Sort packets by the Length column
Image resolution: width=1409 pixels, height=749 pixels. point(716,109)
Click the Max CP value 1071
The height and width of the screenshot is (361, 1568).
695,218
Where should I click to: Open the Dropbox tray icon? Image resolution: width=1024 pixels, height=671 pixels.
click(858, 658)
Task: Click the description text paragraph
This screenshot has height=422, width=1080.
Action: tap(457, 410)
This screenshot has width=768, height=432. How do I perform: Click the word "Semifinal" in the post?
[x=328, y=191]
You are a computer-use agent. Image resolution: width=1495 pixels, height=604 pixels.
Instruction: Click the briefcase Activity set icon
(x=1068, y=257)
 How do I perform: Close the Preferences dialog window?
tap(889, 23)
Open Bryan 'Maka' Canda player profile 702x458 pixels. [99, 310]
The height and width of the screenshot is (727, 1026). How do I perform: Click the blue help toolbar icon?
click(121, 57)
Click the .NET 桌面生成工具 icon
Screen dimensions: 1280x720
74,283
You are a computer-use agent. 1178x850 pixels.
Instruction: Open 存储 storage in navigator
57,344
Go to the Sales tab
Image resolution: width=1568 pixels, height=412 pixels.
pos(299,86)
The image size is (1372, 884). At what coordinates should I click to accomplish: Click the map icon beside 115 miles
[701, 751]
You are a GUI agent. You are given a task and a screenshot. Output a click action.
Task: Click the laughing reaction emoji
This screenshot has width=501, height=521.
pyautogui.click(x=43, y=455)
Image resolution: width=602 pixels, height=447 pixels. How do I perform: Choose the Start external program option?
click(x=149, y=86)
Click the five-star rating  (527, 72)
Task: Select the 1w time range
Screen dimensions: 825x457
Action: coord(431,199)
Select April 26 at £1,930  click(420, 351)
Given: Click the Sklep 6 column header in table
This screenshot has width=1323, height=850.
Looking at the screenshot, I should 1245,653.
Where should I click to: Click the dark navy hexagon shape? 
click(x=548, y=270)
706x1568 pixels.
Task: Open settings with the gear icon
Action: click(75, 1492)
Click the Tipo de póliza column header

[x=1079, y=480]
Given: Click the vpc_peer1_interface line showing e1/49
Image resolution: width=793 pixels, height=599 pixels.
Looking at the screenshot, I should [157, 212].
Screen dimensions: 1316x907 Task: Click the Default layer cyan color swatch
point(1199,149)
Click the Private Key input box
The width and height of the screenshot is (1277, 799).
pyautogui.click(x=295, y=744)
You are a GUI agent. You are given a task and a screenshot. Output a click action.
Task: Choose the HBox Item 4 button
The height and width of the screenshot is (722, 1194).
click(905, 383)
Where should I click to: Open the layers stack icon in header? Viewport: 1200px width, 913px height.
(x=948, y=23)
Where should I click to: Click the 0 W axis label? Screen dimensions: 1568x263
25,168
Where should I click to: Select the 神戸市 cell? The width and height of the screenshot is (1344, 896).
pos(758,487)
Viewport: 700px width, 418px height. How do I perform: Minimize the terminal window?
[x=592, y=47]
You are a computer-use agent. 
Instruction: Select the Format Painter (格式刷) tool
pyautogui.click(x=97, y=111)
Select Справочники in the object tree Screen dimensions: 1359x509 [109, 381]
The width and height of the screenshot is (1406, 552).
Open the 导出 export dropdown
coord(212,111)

┄┄┄┄┄┄┄┄┄┄

A word-for-word transcription of the material is required.

Written reply:
Sort packets by the Length column
Image resolution: width=1409 pixels, height=749 pixels. point(716,109)
Click the Max CP value 1071
The height and width of the screenshot is (361, 1568).
695,218
Where should I click to: Open the Dropbox tray icon? Image resolution: width=1024 pixels, height=671 pixels.
click(858, 658)
Task: Click the description text paragraph
This screenshot has height=422, width=1080.
Action: tap(457, 410)
This screenshot has width=768, height=432. How do I perform: Click the word "Semifinal" in the post?
[x=328, y=191]
You are a computer-use agent. Image resolution: width=1495 pixels, height=604 pixels.
Instruction: Click the briefcase Activity set icon
(x=1068, y=257)
 How do I perform: Close the Preferences dialog window?
tap(889, 23)
Open Bryan 'Maka' Canda player profile 702x458 pixels. [99, 310]
The height and width of the screenshot is (727, 1026). How do I perform: Click the blue help toolbar icon?
click(121, 57)
Click the .NET 桌面生成工具 icon
Screen dimensions: 1280x720
74,283
You are a computer-use agent. 1178x850 pixels.
Instruction: Open 存储 storage in navigator
57,344
Go to the Sales tab
Image resolution: width=1568 pixels, height=412 pixels.
pos(299,86)
The image size is (1372, 884). At what coordinates should I click to accomplish: Click the map icon beside 115 miles
[701, 751]
You are a GUI agent. You are given a task and a screenshot. Output a click action.
Task: Click the laughing reaction emoji
This screenshot has width=501, height=521.
pyautogui.click(x=43, y=455)
Image resolution: width=602 pixels, height=447 pixels. How do I perform: Choose the Start external program option?
click(x=149, y=86)
Click the five-star rating  (527, 72)
Task: Select the 1w time range
Screen dimensions: 825x457
Action: coord(431,199)
Select April 26 at £1,930  click(420, 351)
Given: Click the Sklep 6 column header in table
This screenshot has width=1323, height=850.
Looking at the screenshot, I should 1245,653.
Where should I click to: Click the dark navy hexagon shape? 
click(x=548, y=270)
706x1568 pixels.
Task: Open settings with the gear icon
Action: click(75, 1492)
Click the Tipo de póliza column header

[x=1079, y=480]
Given: Click the vpc_peer1_interface line showing e1/49
Image resolution: width=793 pixels, height=599 pixels.
Looking at the screenshot, I should [157, 212].
Screen dimensions: 1316x907 Task: Click the Default layer cyan color swatch
point(1199,149)
Click the Private Key input box
The width and height of the screenshot is (1277, 799).
pyautogui.click(x=295, y=744)
You are a GUI agent. You are given a task and a screenshot. Output a click action.
Task: Choose the HBox Item 4 button
The height and width of the screenshot is (722, 1194).
click(905, 383)
Where should I click to: Open the layers stack icon in header? Viewport: 1200px width, 913px height.
(x=948, y=23)
Where should I click to: Click the 0 W axis label? Screen dimensions: 1568x263
25,168
Where should I click to: Select the 神戸市 cell? The width and height of the screenshot is (1344, 896).
pos(758,487)
Viewport: 700px width, 418px height. How do I perform: Minimize the terminal window?
[x=592, y=47]
You are a computer-use agent. 
Instruction: Select the Format Painter (格式刷) tool
pyautogui.click(x=97, y=111)
Select Справочники in the object tree Screen dimensions: 1359x509 [109, 381]
The width and height of the screenshot is (1406, 552).
Open the 导出 export dropdown
coord(212,111)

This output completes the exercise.